Nossa jornada de esperança em 2026 vai passar inequivocamente pelo processo eleitoral, entretanto, é sempre bom lembrar que o direito de participação dos cidadãos não se encerra com o esse período. Precisamos estar vigilantes com os nossos representantes, que ultimamente têm dedicado um interesse especial às emendas parlamentares, que defendem a anistia de quem atentou contra nosso estado democrático de direito, que defendem mandato de quem protege atores eternos que atacam a nossa soberania, e que também defendem o processo de licenciamento ambiental desburocratizado, mas que, em verdade, atende aos interesses empresariais lucrativos e nocivos à nossa biodiversidade. Estamos presenciando atuações de quem mais deveria defender os princípios e objetivos fundamentais da nossa constituição, é que mais está aviltando esses princípios e objetivos do nosso estado democrático de direito.
De modo especial, chamo atenção para a preferência do Congresso Nacional sobre as emendas parlamentares. Antes, é importante deixar claro que existem basicamente quatro modalidades de emendas: individuais, de bancada, de comissão e as do relator-geral do Orçamento da União. Destaco que é fundamental o conhecimento da sociedade em torno desse assunto, porque as emendas canalizam o dinheiro do orçamento público para obras e serviços públicos a partir de iniciativa do Poder Legislativo para atendimento das necessidades públicas. Criadas na Constituinte de 1988, as emendas parlamentares visavam a ampliar a participação do Legislativo no processo orçamentário. No entanto, o que estamos vivenciando, hoje, é que, ao invés de cumprir esse papel, muitas vezes essas verbas têm servido para atender aos interesses políticos locais próximos das bases eleitorais dos parlamentares, uma espécie de clientelismo antigo com rótulo novo, mas de igual modo prejudicial à democracia e à igualdade de acesso aos serviços públicos.
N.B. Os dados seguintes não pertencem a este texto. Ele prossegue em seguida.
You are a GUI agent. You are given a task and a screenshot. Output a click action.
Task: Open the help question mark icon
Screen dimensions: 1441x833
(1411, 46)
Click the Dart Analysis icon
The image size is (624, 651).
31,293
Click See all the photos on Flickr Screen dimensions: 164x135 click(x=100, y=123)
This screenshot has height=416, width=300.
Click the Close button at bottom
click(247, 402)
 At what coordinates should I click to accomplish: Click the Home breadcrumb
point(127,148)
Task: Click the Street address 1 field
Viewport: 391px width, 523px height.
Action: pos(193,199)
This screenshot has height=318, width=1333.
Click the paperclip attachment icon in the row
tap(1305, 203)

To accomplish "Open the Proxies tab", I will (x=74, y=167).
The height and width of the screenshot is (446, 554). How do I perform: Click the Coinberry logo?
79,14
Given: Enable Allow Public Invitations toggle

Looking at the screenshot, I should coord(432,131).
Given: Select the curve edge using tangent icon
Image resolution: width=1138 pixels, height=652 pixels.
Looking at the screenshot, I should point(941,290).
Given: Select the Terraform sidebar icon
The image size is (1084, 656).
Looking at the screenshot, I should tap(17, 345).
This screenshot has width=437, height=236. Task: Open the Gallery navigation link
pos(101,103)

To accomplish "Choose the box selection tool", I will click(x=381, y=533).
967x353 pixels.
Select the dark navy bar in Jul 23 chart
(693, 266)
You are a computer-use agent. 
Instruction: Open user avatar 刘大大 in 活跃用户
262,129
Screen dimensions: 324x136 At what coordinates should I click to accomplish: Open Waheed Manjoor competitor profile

Um exemplo dessa lógica ocorreu em 2022, quando escolas de Alagoas receberam R$ 26 milhões do Ministério da Educação (MEC) para investimentos em robótica. A verba, destinada por emenda do relator do Orçamento, resultou na entrega de 330 kits de robótica a instituições que, em sua maioria, não possuíam nem computadores, tampouco abastecimento de água. Nessa mesma linha de constatação, só para termos ideia, determinado município do estado do Ceará foi aquinhoado com essas emendas de forma muito generosa, haja vista se considerarmos a média dos valores de 2018 a 2022, que foi da ordem de R$ 2,27 milhões, contudo, a média de 2023 e 2024 saltou para R$ 35,07 milhões, registrando um crescimento nominal de 1.448%, segundos dados do Compara
Brasil. Essas emendas tiveram um aumento significativo nos últimos anos, com valores que passaram de R$ 6,14 bilhões, em 2014, para cerca de R$ 44,67 bilhões em 2024, segundo o FGV Ibre. Em 2025 esse valor subiu para R$ 54,42 bilhões, dos quais R$ 14,95 bi são das bancadas estaduais, R$ 18,87 bi de comissão e R$ 24,60 bi são das emendas individuais.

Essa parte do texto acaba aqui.